Las Vegas Sun

May 5, 2024

Columnist Dean Juipe: Retooled UNLV golf team has winning formula

AS GOOD as UNLV is in a number of collegiate sports, year in and year out the Rebels are truly great in only one.

In fact, it was simply a matter of fortune that kept the UNLV golf team from winning the national championship last year.
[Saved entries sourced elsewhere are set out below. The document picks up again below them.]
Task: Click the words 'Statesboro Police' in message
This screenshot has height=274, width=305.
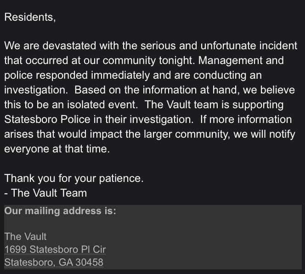Action: [x=47, y=119]
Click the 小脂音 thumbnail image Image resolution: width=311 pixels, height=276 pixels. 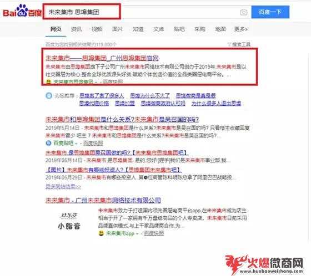point(69,221)
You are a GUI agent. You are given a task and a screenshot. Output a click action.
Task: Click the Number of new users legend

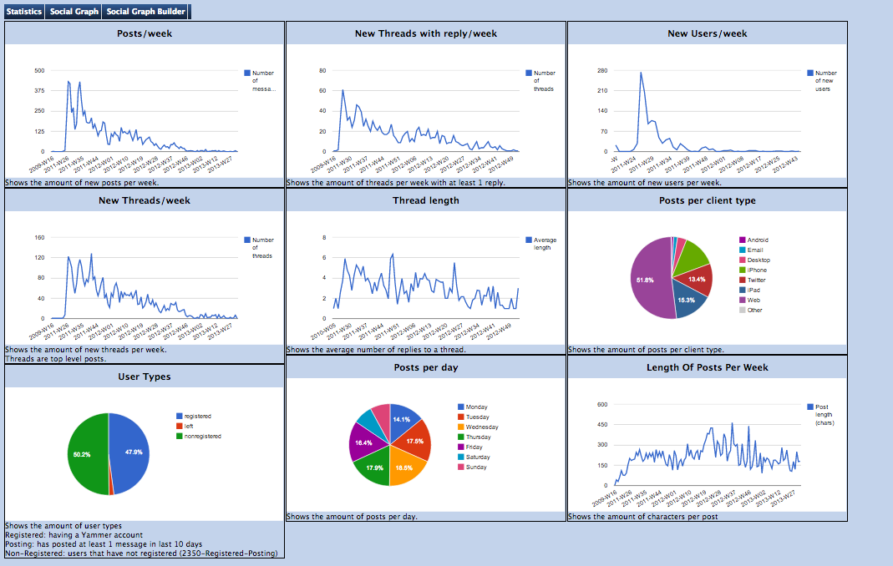click(x=825, y=81)
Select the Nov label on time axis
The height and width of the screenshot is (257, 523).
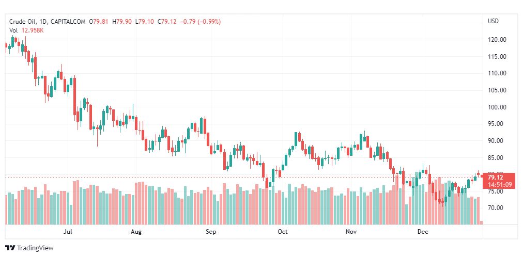click(x=351, y=232)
And this year coach Dwaine Knight's team is ranked No. 1 and has performed like a No. 1 team when the stakes are highest.

The Rebels would have finished first, and not second, a year ago if it weren't for that one variable no golfer can control: blind luck.

A five-man team playing a four-round tournament can gain and lose a number of strokes for a variety of reasons, yet, for all practical purposes, the NCAA Championship in 1996 was decided by the random carom of two poorly struck balls by the eventual titlists, Arizona State. On the water-protected 16th hole at The Honors Course near Chattanooga, Tenn., where the finals were being contested, not one but two ASU players hit shots that appeared destined for the proverbial watery grave. Yet -- and here's where the tournament was actually decided -- both of the shots struck protruding boulders in the pond and both ricocheted to safer ground.

Innocently victimized, UNLV finished three stokes behind the Sun Devils.

Since that day last May, the Rebels lost two All-American-caliber players to graduation. Yet here they are again, knocking on the championship door with a team that has an abundance of talent, if not recognizable names.

"If you knock enough times, the bounce will eventually go your way," Knight said before leaving for Austin, Texas, and the Morris Williams Intercollegiate that begins Monday. "If you don't get there, you don't have a chance to get the bounces."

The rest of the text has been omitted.